_Work task_.
The reply should hold every line of the data, unchanged and complete.

_Input material_.
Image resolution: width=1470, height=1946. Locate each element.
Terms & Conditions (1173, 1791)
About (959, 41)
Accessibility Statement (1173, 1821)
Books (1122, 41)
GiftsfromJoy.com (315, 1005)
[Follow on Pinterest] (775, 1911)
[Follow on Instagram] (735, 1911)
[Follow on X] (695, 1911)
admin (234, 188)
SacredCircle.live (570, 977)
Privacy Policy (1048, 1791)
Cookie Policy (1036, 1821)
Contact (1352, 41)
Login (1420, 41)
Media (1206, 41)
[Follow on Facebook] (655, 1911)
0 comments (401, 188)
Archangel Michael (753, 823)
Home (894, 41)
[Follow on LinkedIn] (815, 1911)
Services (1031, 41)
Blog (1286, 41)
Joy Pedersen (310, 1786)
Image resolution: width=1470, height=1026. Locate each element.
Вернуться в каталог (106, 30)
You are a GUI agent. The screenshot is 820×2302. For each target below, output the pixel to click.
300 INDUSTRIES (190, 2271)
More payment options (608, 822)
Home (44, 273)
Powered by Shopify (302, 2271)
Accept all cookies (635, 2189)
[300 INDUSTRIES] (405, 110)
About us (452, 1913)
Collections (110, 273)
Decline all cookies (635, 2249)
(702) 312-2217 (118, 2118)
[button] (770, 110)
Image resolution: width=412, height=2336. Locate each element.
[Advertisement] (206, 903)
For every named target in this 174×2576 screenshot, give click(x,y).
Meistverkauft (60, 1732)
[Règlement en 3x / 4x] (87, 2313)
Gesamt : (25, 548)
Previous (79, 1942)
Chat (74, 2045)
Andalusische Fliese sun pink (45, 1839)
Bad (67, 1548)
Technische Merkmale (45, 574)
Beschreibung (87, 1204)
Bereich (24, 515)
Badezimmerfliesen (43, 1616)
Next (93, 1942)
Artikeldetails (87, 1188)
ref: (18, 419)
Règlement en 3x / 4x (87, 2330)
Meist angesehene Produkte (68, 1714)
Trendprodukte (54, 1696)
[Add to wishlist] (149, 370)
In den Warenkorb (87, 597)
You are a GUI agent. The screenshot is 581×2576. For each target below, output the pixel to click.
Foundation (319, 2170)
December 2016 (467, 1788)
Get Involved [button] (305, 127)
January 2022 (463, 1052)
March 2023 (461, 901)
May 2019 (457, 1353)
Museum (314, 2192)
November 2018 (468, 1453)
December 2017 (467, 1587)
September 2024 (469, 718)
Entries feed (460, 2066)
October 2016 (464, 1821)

_Completed task_.
Image resolution: width=1470, height=1946. Locate each element.
Terms & Conditions (1173, 1791)
About (959, 41)
Accessibility Statement (1173, 1821)
Books (1122, 41)
GiftsfromJoy.com (315, 1005)
[Follow on Pinterest] (775, 1911)
[Follow on Instagram] (735, 1911)
[Follow on X] (695, 1911)
admin (234, 188)
SacredCircle.live (570, 977)
Privacy Policy (1048, 1791)
Cookie Policy (1036, 1821)
Contact (1352, 41)
Login (1420, 41)
Media (1206, 41)
[Follow on Facebook] (655, 1911)
0 comments (401, 188)
Archangel Michael (753, 823)
Home (894, 41)
[Follow on LinkedIn] (815, 1911)
Services (1031, 41)
Blog (1286, 41)
Joy Pedersen (310, 1786)
Image resolution: width=1470, height=1026. Locate each element.
Вернуться в каталог (106, 30)
You are a GUI agent. The screenshot is 820×2302. For each target below, output the pixel to click.
300 INDUSTRIES (190, 2271)
More payment options (608, 822)
Home (44, 273)
Powered by Shopify (302, 2271)
Accept all cookies (635, 2189)
[300 INDUSTRIES] (405, 110)
About us (452, 1913)
Collections (110, 273)
Decline all cookies (635, 2249)
(702) 312-2217 (118, 2118)
[button] (770, 110)
Image resolution: width=412, height=2336. Locate each element.
[Advertisement] (206, 903)
For every named target in this 174×2576 screenshot, give click(x,y).
Meistverkauft (60, 1732)
[Règlement en 3x / 4x] (87, 2313)
Gesamt : (25, 548)
Previous (79, 1942)
Chat (74, 2045)
Andalusische Fliese sun pink (45, 1839)
Bad (67, 1548)
Technische Merkmale (45, 574)
Beschreibung (87, 1204)
Bereich (24, 515)
Badezimmerfliesen (43, 1616)
Next (93, 1942)
Artikeldetails (87, 1188)
ref: (18, 419)
Règlement en 3x / 4x (87, 2330)
Meist angesehene Produkte (68, 1714)
Trendprodukte (54, 1696)
[Add to wishlist] (149, 370)
In den Warenkorb (87, 597)
You are a GUI agent. The screenshot is 581×2576. For each target below, output the pixel to click.
Foundation (319, 2170)
December 2016 (467, 1788)
Get Involved [button] (305, 127)
January 2022 (463, 1052)
March 2023 (461, 901)
May 2019 (457, 1353)
Museum (314, 2192)
November 2018 (468, 1453)
December 2017 (467, 1587)
September 2024 (469, 718)
Entries feed (460, 2066)
October 2016 (464, 1821)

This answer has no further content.